__What is needed__. From the line below that contains "The width and height of the screenshot is (692, 398)." to the line that contains "Given: Open Juegos de mesa category icon", repeat every line exactly, both ends included, and nothing else.

==========

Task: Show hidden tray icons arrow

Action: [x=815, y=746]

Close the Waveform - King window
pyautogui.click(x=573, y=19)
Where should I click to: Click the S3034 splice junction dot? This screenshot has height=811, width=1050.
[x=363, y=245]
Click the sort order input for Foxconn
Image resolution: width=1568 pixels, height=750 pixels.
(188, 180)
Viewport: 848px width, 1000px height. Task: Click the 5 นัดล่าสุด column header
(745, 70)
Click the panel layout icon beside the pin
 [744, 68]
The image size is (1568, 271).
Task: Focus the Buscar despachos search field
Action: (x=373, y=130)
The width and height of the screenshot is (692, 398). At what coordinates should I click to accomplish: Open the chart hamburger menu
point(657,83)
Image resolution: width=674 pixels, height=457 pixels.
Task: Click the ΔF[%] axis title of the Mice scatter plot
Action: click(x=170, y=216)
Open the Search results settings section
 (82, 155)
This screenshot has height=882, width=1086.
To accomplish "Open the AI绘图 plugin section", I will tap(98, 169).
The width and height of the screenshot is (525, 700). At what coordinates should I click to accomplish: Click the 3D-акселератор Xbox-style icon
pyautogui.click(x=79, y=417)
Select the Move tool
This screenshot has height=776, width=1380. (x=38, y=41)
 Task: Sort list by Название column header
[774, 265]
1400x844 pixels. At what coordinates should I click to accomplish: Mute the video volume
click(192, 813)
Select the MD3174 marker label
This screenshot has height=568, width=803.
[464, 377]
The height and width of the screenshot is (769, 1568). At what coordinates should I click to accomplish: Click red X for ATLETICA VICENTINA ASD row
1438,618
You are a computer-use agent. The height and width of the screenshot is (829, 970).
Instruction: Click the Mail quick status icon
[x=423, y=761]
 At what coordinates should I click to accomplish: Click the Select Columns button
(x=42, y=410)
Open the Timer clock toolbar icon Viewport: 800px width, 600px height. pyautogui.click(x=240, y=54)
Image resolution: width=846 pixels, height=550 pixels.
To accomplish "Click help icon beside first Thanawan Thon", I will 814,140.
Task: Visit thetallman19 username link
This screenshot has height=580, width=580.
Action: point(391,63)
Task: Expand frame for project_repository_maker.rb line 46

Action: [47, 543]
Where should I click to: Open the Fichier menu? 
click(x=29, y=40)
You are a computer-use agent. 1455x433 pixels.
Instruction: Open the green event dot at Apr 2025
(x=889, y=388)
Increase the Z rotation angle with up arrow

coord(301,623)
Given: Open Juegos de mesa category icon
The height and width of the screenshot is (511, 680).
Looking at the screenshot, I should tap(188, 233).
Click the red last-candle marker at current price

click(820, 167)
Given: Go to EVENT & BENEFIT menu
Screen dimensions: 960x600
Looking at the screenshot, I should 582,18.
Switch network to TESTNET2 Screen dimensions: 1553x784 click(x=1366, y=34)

==========

__Result of this exercise__.
The width and height of the screenshot is (692, 398). At what coordinates should I click to accomplish: Open the chart hamburger menu
point(657,83)
Image resolution: width=674 pixels, height=457 pixels.
Task: Click the ΔF[%] axis title of the Mice scatter plot
Action: click(x=170, y=216)
Open the Search results settings section
 (82, 155)
This screenshot has height=882, width=1086.
To accomplish "Open the AI绘图 plugin section", I will tap(98, 169).
The width and height of the screenshot is (525, 700). At what coordinates should I click to accomplish: Click the 3D-акселератор Xbox-style icon
pyautogui.click(x=79, y=417)
Select the Move tool
This screenshot has height=776, width=1380. (x=38, y=41)
 Task: Sort list by Название column header
[774, 265]
1400x844 pixels. At what coordinates should I click to accomplish: Mute the video volume
click(192, 813)
Select the MD3174 marker label
This screenshot has height=568, width=803.
[464, 377]
The height and width of the screenshot is (769, 1568). At what coordinates should I click to accomplish: Click red X for ATLETICA VICENTINA ASD row
1438,618
You are a computer-use agent. The height and width of the screenshot is (829, 970).
Instruction: Click the Mail quick status icon
[x=423, y=761]
 At what coordinates should I click to accomplish: Click the Select Columns button
(x=42, y=410)
Open the Timer clock toolbar icon Viewport: 800px width, 600px height. pyautogui.click(x=240, y=54)
Image resolution: width=846 pixels, height=550 pixels.
To accomplish "Click help icon beside first Thanawan Thon", I will 814,140.
Task: Visit thetallman19 username link
This screenshot has height=580, width=580.
Action: point(391,63)
Task: Expand frame for project_repository_maker.rb line 46

Action: [47, 543]
Where should I click to: Open the Fichier menu? 
click(x=29, y=40)
You are a computer-use agent. 1455x433 pixels.
Instruction: Open the green event dot at Apr 2025
(x=889, y=388)
Increase the Z rotation angle with up arrow

coord(301,623)
Given: Open Juegos de mesa category icon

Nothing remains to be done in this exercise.